Because there is no actual single test for Attention Deficit Hyperactivity Disorder, diagnosing ADHD generally involves making sure the behaviors exhibited are not because of other reasons. In other words, in order to rule in a diagnosis of ADHD, it is very important to rule-out other conditions! ADHD-type symptoms can be seen for a variety of reasons: depression, anxiety, learning disabilities, trauma, molestation, change, abuse, psychosocial problems, stressors (eg – divorce, job changes, moves, births or deaths), low IQ , medical conditions (such as thyroid problems, high lead levels, etc.), hearing or vision problems, epilepsy, sleep disorders or poor sleep habits, oppositionality and even poor parent management and discipline.

I have seen many, many children misdiagnosed as ADHD who had hearing problems, learning problems or experienced trauma. So, it is very, very important not to simply allow your child to be diagnosed based on behavioral observations, or a simple behavior rating scale. There tend to be way too much reliance and degree of significance given to a simple behavior rating scale, such as a Conners'.

Many school systems have a teacher fill out a behavior-rating scale, find the hyperactivity and / or inattention indicators to be significantly high, and tell parents that their child has ADHD, and they need to take her to a doctor and get medication. I have conducted dozens of teacher-in-services on this topic. Not only does this border on practicing medicine without a license, but their interpretation is frequently inaccurate. What the rating scales can show is that there are behaviors being displayed that are of concern and outside the normal range for a child of this age (based on normative scoring.) The behavior rating scale can be a useful diagnostic tool – a tool to be used along with other measures to insure accurate diagnosis.

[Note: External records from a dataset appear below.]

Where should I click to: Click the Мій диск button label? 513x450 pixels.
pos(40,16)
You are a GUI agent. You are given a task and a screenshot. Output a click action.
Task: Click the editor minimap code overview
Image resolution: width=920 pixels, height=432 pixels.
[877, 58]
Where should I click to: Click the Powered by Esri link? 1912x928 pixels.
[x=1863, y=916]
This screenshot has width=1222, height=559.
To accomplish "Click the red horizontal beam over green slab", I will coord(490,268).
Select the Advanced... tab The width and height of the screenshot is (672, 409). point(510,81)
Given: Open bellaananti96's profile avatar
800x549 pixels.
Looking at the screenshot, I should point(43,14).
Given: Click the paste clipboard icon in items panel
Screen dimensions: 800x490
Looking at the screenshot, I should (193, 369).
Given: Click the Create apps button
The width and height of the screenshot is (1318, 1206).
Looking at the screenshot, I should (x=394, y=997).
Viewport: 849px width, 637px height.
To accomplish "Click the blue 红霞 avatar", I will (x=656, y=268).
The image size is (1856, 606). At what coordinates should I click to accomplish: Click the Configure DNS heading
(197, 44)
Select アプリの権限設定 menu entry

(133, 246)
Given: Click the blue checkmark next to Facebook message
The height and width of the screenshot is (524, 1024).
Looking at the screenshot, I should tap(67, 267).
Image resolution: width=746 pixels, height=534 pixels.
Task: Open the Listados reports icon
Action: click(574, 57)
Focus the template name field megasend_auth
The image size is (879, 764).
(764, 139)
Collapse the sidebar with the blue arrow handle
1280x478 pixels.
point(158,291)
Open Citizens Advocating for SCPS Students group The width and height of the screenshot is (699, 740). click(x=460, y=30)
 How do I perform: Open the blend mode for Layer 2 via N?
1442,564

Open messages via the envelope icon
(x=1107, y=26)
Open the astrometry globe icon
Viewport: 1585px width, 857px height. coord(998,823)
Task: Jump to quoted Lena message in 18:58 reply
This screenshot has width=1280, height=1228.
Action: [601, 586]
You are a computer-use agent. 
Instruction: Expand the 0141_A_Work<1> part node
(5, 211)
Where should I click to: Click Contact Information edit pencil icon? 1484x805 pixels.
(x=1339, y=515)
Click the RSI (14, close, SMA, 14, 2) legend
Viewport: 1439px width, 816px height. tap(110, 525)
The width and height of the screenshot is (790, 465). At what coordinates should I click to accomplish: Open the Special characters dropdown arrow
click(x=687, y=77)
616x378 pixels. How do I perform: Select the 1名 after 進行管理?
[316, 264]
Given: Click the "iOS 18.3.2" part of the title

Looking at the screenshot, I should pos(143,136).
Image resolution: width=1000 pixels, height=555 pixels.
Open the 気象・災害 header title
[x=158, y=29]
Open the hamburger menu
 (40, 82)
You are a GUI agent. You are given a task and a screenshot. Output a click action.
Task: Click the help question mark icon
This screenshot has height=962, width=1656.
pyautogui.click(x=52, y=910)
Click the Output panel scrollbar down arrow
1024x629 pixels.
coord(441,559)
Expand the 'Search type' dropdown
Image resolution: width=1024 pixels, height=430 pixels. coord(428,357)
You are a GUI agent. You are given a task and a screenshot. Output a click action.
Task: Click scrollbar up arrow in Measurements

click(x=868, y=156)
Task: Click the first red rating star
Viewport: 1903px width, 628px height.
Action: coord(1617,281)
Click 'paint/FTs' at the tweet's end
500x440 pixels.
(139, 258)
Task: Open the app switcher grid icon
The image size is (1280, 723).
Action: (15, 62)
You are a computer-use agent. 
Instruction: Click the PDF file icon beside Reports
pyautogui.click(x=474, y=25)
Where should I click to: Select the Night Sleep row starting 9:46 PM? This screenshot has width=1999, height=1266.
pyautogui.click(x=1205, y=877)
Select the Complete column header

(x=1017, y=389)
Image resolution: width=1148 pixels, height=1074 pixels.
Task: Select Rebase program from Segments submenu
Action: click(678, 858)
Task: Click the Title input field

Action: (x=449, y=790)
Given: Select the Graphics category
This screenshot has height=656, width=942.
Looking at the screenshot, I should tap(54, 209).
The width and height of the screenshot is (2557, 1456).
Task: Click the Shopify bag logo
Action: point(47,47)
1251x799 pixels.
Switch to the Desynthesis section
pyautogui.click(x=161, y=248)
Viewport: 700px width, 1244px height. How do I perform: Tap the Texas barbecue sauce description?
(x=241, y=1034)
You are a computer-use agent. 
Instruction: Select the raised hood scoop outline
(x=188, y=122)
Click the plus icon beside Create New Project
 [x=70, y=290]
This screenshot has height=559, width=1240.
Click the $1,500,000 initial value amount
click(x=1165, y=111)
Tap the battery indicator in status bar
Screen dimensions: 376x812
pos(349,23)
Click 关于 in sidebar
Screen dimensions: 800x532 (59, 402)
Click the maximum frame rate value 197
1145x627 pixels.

Diagnosing ADHD should be based on at least all of the following:

• An in-depth psycho-social history – the child does not live in a vacuum
• Behavioral observations (parents, teachers and applicable others)
• Behavioral rating scales
• Developmental and medical history
• Physical exam conducted by the pediatrician – including vision and hearing screening and if indicated, certain blood tests and sleep studies; Many children have sleep disorders that create symptoms looking like ADHD

When there is still a question of WHY the behaviors are being exhibited, then psychological or psycho-educational assessment is indicated. The specific test instruments are determined based on the questions raised and what may need to be ruled in or out. So assessment (I do not use the word, 'tests' with kids because that imposes the possibility of failure and causes many to become angry. I usually say we have a bunch of work to do to see what they are good at and what they are not so good at, in order to help them have the best year in school possible.)

An assessment battery for diagnosing ADHD might include:

• IQ
• Academics
• Processing and perceptual measures
• Emotional (projective and subjective instruments)
• Personality
• Behavioral

It is a huge mistake to make a snap diagnosis of ADHD on the basis of behavioral observations or behavior rating scales alone. It is extremely important to fully explore the underlying causes of behavioral difficulties your child may be exhibiting! Talk to your doctor, school personnel and a child psychologist for a thorough assessment for diagnosing ADHD.